◆ Problem requirements: Count the lines in the data below that contain the string "width", treating uppercase and lowercase as different, and reply with only that number.

BEGIN Entries supplied

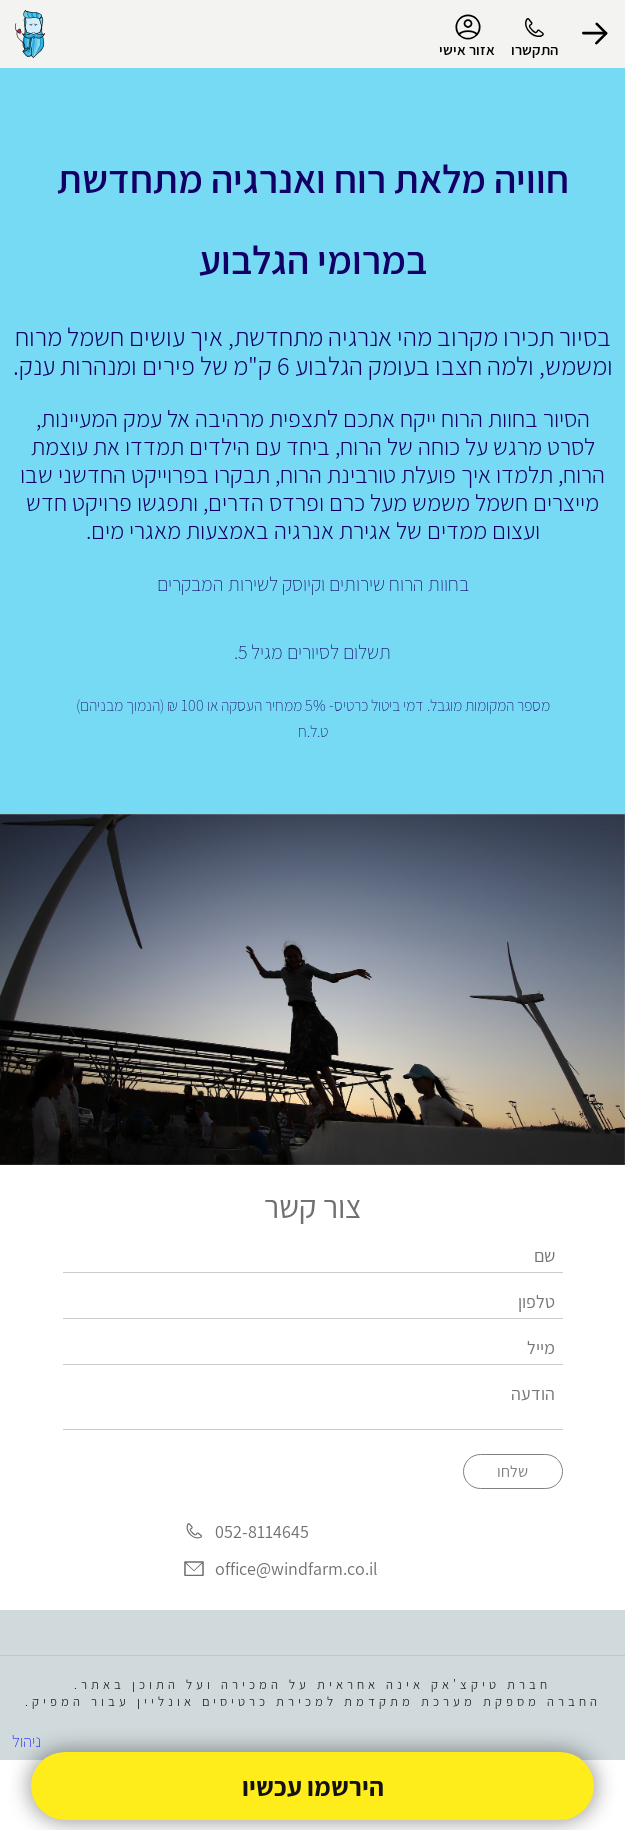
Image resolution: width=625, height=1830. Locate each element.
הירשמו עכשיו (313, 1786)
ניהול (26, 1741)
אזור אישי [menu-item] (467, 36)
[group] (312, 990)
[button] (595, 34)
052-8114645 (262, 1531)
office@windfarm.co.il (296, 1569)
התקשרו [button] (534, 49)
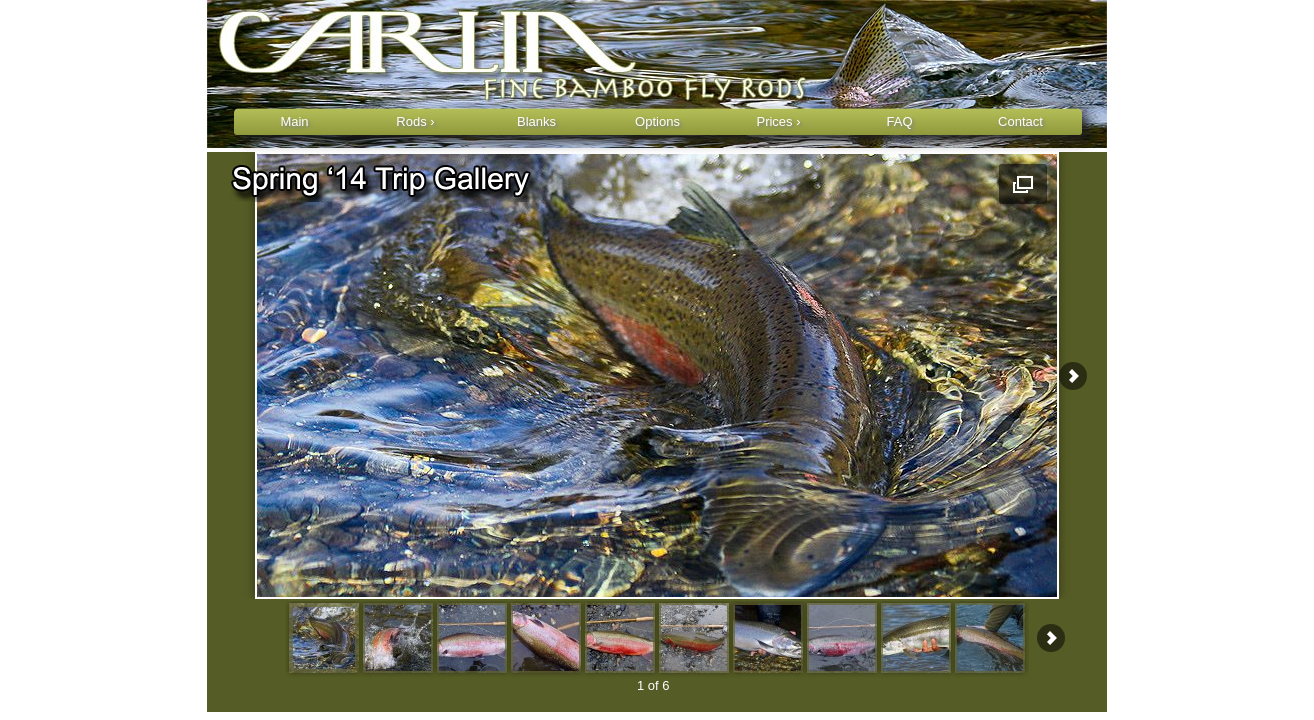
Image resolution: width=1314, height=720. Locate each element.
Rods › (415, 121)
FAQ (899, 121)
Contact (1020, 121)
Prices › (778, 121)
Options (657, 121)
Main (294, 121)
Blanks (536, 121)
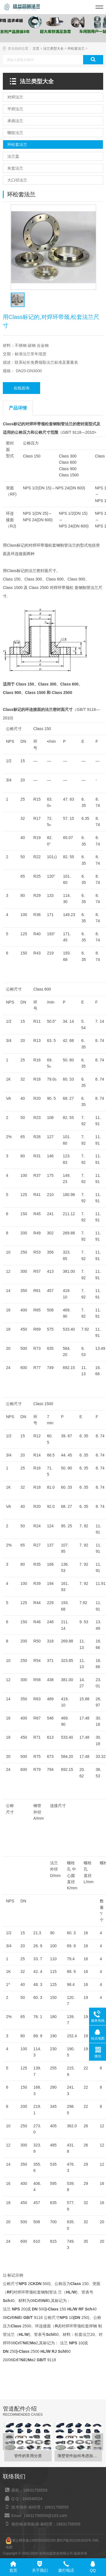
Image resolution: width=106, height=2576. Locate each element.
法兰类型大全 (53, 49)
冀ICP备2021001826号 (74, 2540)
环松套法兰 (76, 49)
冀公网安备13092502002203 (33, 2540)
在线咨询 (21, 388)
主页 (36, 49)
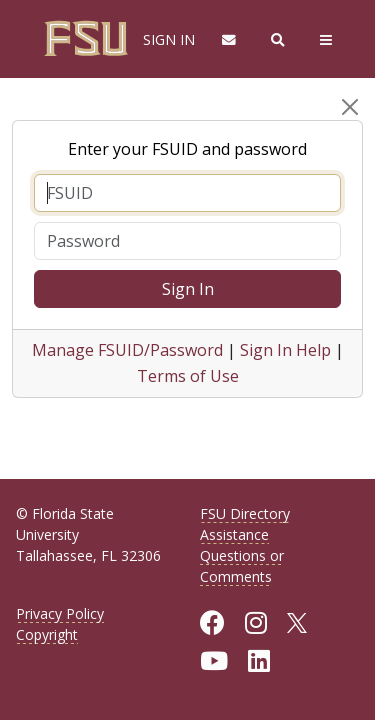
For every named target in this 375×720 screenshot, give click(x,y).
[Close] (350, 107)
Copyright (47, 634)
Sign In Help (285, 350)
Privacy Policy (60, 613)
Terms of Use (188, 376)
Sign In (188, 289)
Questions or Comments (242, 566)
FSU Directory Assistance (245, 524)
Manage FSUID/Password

END Entries supplied

◆ Complete output: 3